Mummyoflittledragon · 29/07/2018 07:54

slurp Grin. Sleep!

Alibaba87 · 29/07/2018 08:00

I agree, I just would rather it be more ad hoc, which is what it currently is. It also still doesn’t help with the rest of the week and I think maybe we just need to try out some strategies to see if anything helps.

OP posts:
AnElderlyLadyOfMediumHeight · 29/07/2018 08:04

God, no.
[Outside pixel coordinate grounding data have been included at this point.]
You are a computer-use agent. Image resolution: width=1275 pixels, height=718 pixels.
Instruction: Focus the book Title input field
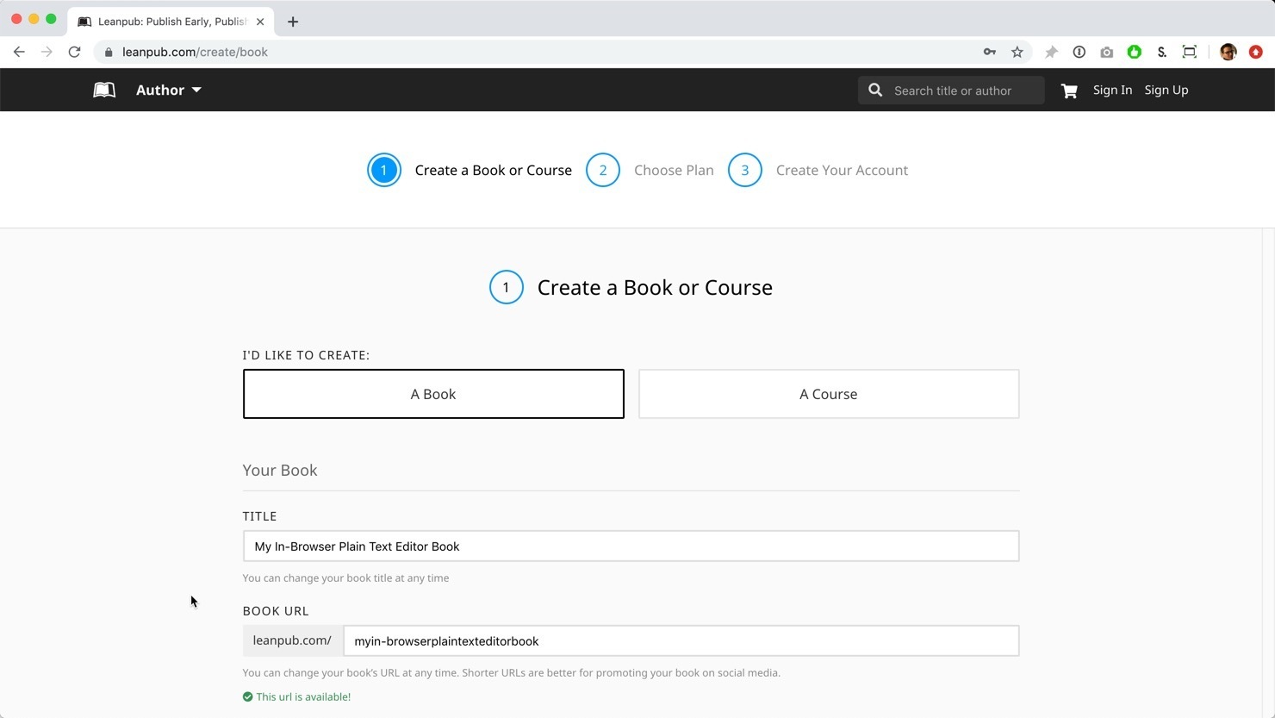(x=631, y=546)
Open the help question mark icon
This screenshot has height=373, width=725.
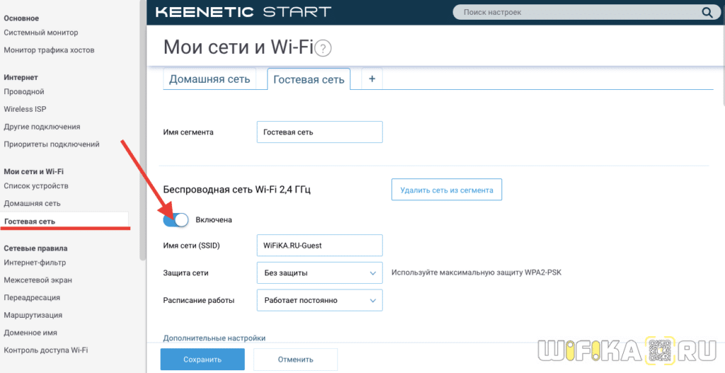click(x=323, y=48)
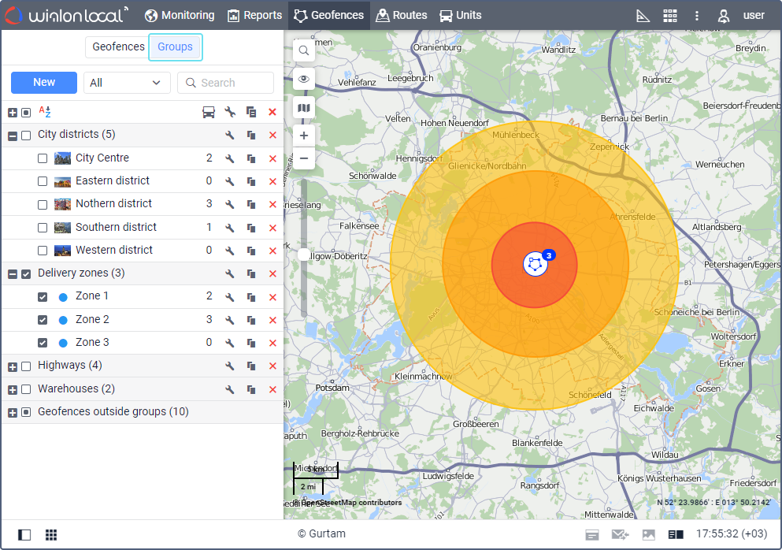The width and height of the screenshot is (782, 550).
Task: Click the New button
Action: click(x=44, y=83)
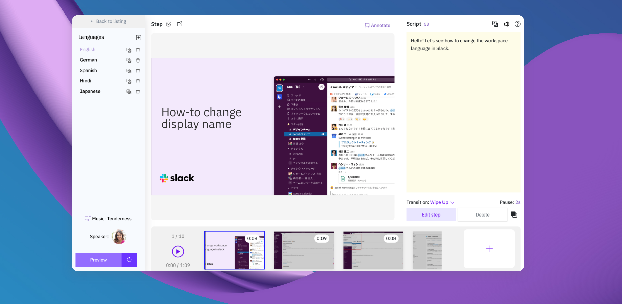Click translate icon next to German
The width and height of the screenshot is (622, 304).
pyautogui.click(x=129, y=60)
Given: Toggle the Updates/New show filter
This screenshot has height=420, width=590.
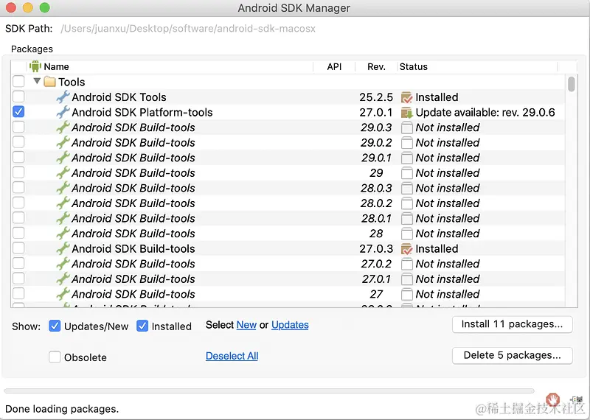Looking at the screenshot, I should [x=55, y=326].
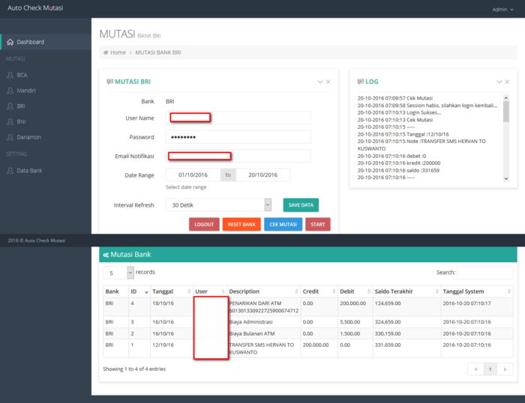Viewport: 525px width, 403px height.
Task: Open the Admin user menu
Action: [x=502, y=10]
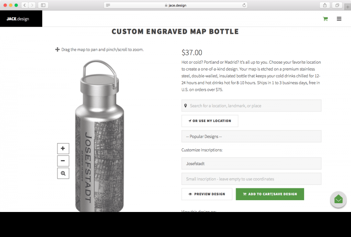Click the Josefstadt inscription field
351x237 pixels.
pos(251,164)
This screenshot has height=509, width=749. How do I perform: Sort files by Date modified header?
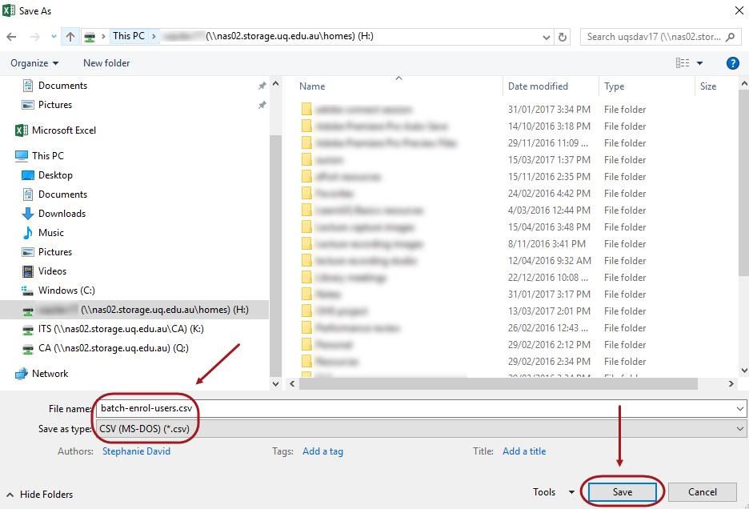(538, 86)
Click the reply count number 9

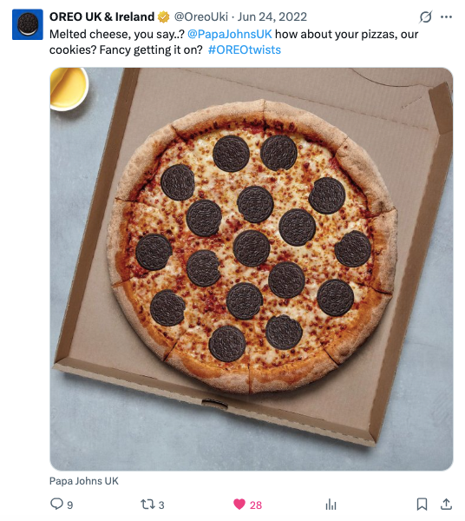tap(70, 505)
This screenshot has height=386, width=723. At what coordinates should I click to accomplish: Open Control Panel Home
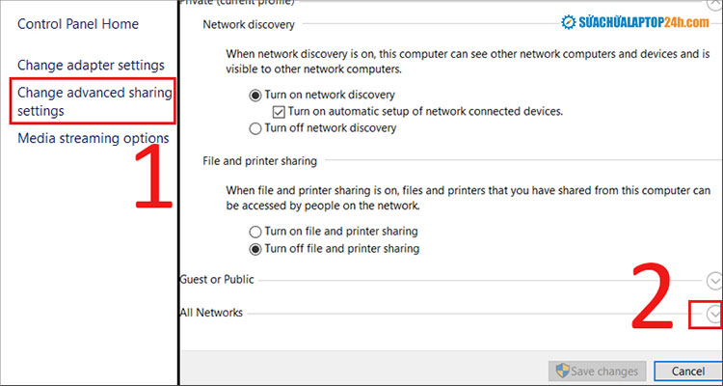coord(78,24)
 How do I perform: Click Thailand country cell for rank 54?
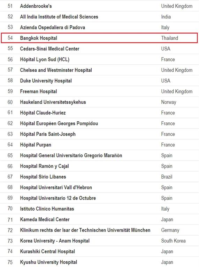click(170, 38)
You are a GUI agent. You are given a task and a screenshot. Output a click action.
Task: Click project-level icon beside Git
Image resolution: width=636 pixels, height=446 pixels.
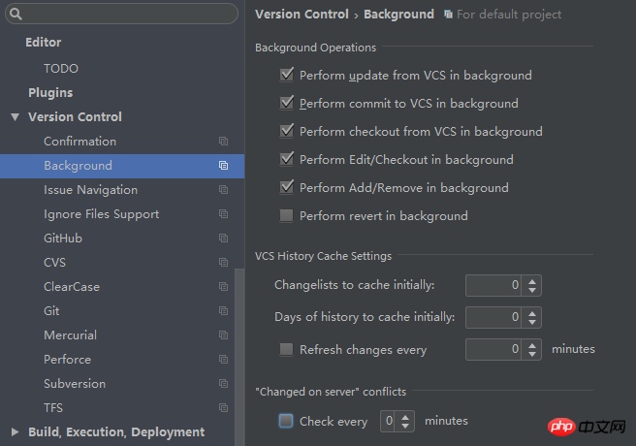coord(224,310)
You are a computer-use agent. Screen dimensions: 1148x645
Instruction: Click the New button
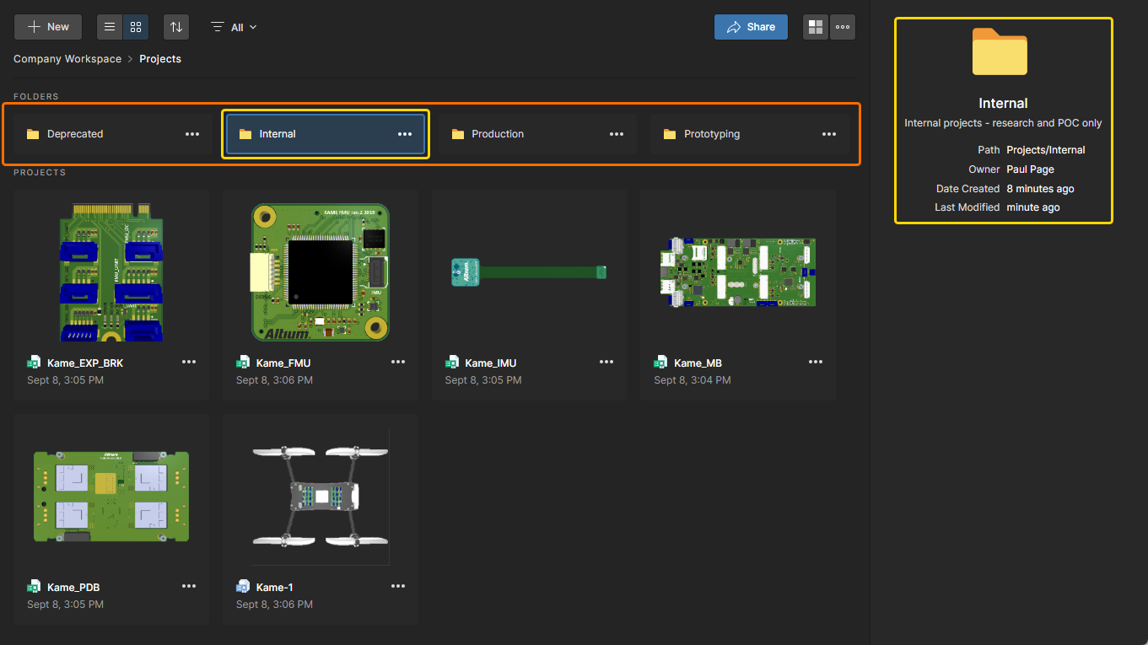(x=48, y=27)
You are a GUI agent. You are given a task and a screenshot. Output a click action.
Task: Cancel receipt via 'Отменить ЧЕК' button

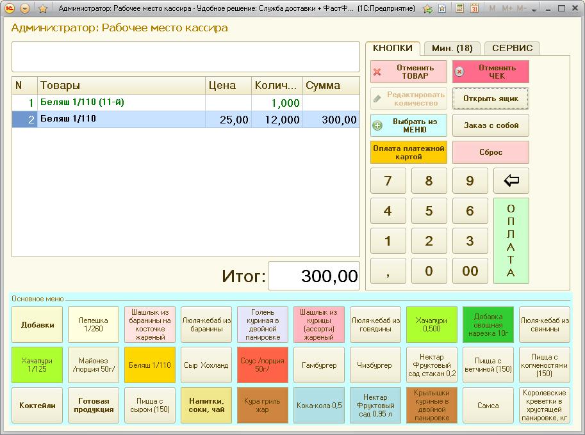[491, 72]
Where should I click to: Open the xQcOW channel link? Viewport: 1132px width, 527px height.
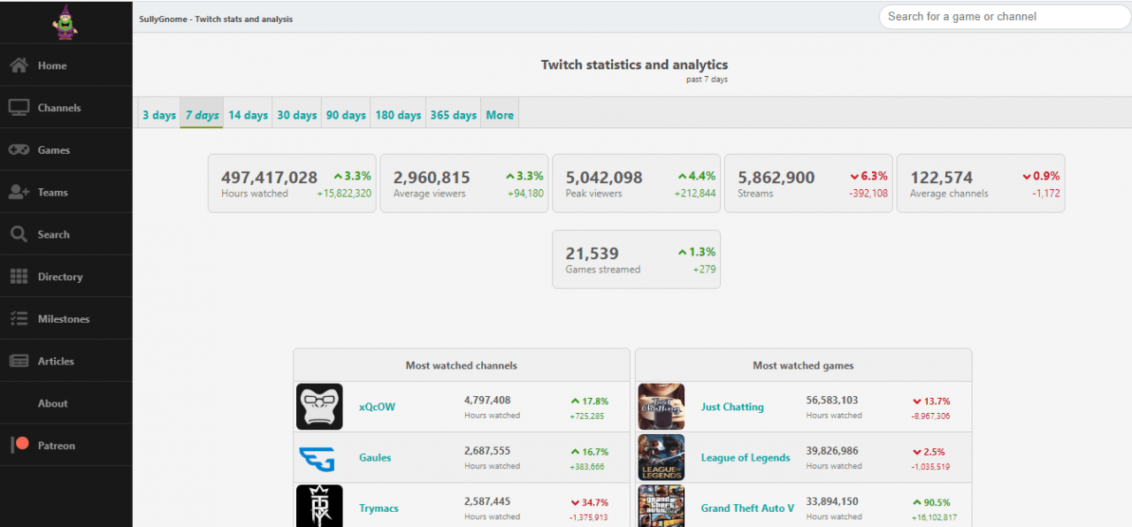377,407
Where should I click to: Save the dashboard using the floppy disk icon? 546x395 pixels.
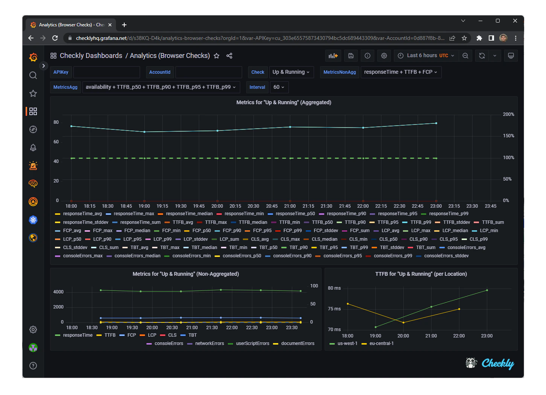click(351, 55)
No way would I agree to this.

It may theoretically give you a night's sleep a week but it won't solve the sleep problems, quite the opposite. 8 months is prime separation anxiety time and he won't understand the weekly recurrence yet.

Tbh his sleep sounds OK. My youngest was waking multiple times a night until 2 and didn't sleep through (co-sleeping) until two and a half. She was the worst, but the older two were similar.

Whose idea was this, your dh/dp's or family's? In other words, have they offered or has he on their behalf? Could this be about his sexual wants?

Alibaba87 · 29/07/2018 08:09

@anelderlylady I don’t think it’s so bad either, just some nights are a bit more trying. I think it’s probably both, family suggesting and offering and him wanting to take them up on it. I don’t think this is necessarily to do with sex.

OP posts:
zzzzz · 29/07/2018 08:10

This reply has been deleted

Message withdrawn at poster's request.